Tuesday, January 14, 2014

Trendy New Natural Salts: Do You Need More Iodine?





Next to our stovetop we have: Kosher salt, Murray River salt, Himalayan Pink, Alaea Hawaiian salt, and Salish smoked sea salt. Nowhere do you see iodized salt which was the norm for household usage for many years. We enjoy using moderate amounts of different salts in our cooking depending upon the tastes we want to impart to the food. My mother asked the question I hadn’t even thought of: Where do you get the iodine previously provided by regular iodized table salt? I, personally, had not even thought of that.

I learned much from reading the Harvard Medical School’s newsletter on iodine. First, we do not need to absorb iodine through salt. That idea was introduced to this country from Switzerland in 1924. There used to be a problem back then with people not getting enough iodine naturally.
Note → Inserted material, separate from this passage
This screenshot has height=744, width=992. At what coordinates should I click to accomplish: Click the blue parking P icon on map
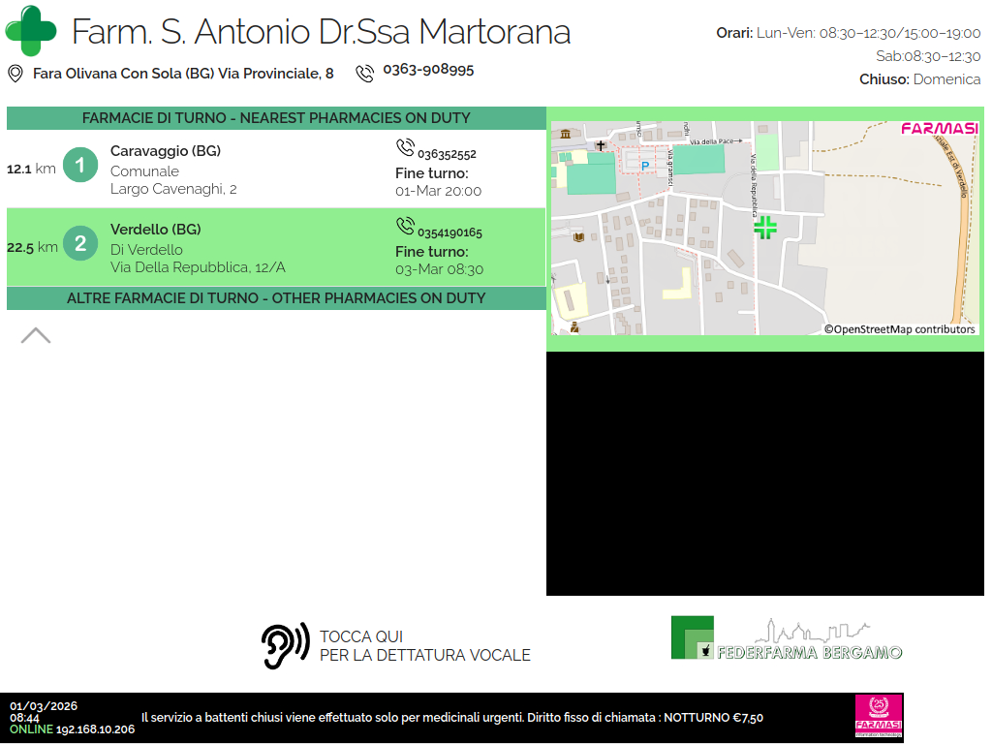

The lack of a sufficient amount of iodine in the body lowered metabolism, gave your brain a sluggishness, caused cancer, caused goiter which is an enlarged thyroid gland on the neck, plus other, sometimes serious results.

We are able to absorb the 150 micrograms of iodine needed per day easily in today’s diet. Milk, cheese, yogurt, eggs, ocean-caught fish and vitamins can all take care of that amount and more. One thing to keep in mind is that one can find the most non-iodized salt in processed foods - 75%-95% of total salt intake comes from these foods. So that type of salt is not useful for the body and can contribute to heart failure, strokes, etc., if too much is eaten. If you are thinking you are getting enough iodine by eating frozen or fast food, think again. 
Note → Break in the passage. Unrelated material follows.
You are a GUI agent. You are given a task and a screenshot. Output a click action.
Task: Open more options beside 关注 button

A moderate amount of the natural salt you prefer is definitely okay, just don’t go hog wild at McDonald’s on a regular basis or make Marie Callender or Manwich dinners your main source of nourishment.
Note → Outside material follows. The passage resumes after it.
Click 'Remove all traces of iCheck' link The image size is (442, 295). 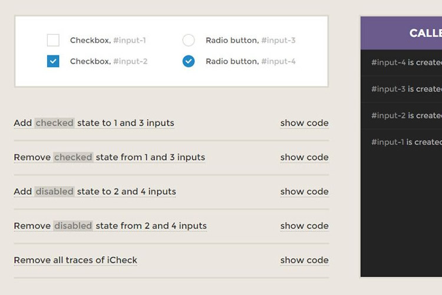coord(75,260)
Enjoy a little sea salt on your tomatoes, sprinkle a little smokey Salish or Alaea on a grilled burger or steak and a multi-vitamin each day certainly wouldn’t hurt.

A gentle reminder for us cheese lovers: Cheese contains salt, some more than others, and it is not iodized, of course. Hold back a little on adding salt to dishes containing a significant amount of cheese. Cheese itself contributes to your body's needed dose of iodine, however.